Task instructions:
Rewrite the data below, replacing every "webpages" with "web pages" and leaving everything else unchanged.

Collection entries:
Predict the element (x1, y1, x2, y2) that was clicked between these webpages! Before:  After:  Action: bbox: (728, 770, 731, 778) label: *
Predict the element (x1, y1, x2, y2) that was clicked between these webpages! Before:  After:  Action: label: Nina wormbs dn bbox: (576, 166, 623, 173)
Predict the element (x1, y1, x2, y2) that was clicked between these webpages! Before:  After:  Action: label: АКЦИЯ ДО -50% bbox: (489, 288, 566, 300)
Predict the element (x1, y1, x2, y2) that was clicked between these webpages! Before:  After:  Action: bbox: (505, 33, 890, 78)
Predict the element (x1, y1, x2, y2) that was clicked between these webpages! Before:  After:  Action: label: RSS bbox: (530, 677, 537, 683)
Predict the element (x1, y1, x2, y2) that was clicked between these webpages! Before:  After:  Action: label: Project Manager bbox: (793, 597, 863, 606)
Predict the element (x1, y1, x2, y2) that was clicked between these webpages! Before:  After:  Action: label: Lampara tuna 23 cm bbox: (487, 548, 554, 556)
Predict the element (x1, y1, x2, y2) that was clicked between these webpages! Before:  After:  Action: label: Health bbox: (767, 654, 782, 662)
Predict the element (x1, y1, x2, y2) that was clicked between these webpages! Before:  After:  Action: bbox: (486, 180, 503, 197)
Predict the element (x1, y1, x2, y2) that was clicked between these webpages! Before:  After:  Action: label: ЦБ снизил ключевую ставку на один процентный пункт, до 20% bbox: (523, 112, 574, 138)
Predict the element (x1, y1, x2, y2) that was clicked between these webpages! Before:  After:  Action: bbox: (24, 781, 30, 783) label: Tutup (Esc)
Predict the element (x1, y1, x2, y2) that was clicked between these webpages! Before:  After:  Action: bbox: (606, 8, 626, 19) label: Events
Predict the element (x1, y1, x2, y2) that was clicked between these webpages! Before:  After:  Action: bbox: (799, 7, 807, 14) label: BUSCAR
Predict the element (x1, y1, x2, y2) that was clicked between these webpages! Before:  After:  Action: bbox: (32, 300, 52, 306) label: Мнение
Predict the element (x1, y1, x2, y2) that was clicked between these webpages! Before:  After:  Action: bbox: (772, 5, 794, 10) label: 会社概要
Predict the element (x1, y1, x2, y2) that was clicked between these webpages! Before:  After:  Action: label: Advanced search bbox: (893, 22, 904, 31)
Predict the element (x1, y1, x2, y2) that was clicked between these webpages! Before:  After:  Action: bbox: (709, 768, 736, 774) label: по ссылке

Solution for this problem:
Predict the element (x1, y1, x2, y2) that was clicked between these web pages! Before:  After:  Action: bbox: (728, 770, 731, 778) label: *
Predict the element (x1, y1, x2, y2) that was clicked between these web pages! Before:  After:  Action: label: Nina wormbs dn bbox: (576, 166, 623, 173)
Predict the element (x1, y1, x2, y2) that was clicked between these web pages! Before:  After:  Action: label: АКЦИЯ ДО -50% bbox: (489, 288, 566, 300)
Predict the element (x1, y1, x2, y2) that was clicked between these web pages! Before:  After:  Action: bbox: (505, 33, 890, 78)
Predict the element (x1, y1, x2, y2) that was clicked between these web pages! Before:  After:  Action: label: RSS bbox: (530, 677, 537, 683)
Predict the element (x1, y1, x2, y2) that was clicked between these web pages! Before:  After:  Action: label: Project Manager bbox: (793, 597, 863, 606)
Predict the element (x1, y1, x2, y2) that was clicked between these web pages! Before:  After:  Action: label: Lampara tuna 23 cm bbox: (487, 548, 554, 556)
Predict the element (x1, y1, x2, y2) that was clicked between these web pages! Before:  After:  Action: label: Health bbox: (767, 654, 782, 662)
Predict the element (x1, y1, x2, y2) that was clicked between these web pages! Before:  After:  Action: bbox: (486, 180, 503, 197)
Predict the element (x1, y1, x2, y2) that was clicked between these web pages! Before:  After:  Action: label: ЦБ снизил ключевую ставку на один процентный пункт, до 20% bbox: (523, 112, 574, 138)
Predict the element (x1, y1, x2, y2) that was clicked between these web pages! Before:  After:  Action: bbox: (24, 781, 30, 783) label: Tutup (Esc)
Predict the element (x1, y1, x2, y2) that was clicked between these web pages! Before:  After:  Action: bbox: (606, 8, 626, 19) label: Events
Predict the element (x1, y1, x2, y2) that was clicked between these web pages! Before:  After:  Action: bbox: (799, 7, 807, 14) label: BUSCAR
Predict the element (x1, y1, x2, y2) that was clicked between these web pages! Before:  After:  Action: bbox: (32, 300, 52, 306) label: Мнение
Predict the element (x1, y1, x2, y2) that was clicked between these web pages! Before:  After:  Action: bbox: (772, 5, 794, 10) label: 会社概要
Predict the element (x1, y1, x2, y2) that was clicked between these web pages! Before:  After:  Action: label: Advanced search bbox: (893, 22, 904, 31)
Predict the element (x1, y1, x2, y2) that was clicked between these web pages! Before:  After:  Action: bbox: (709, 768, 736, 774) label: по ссылке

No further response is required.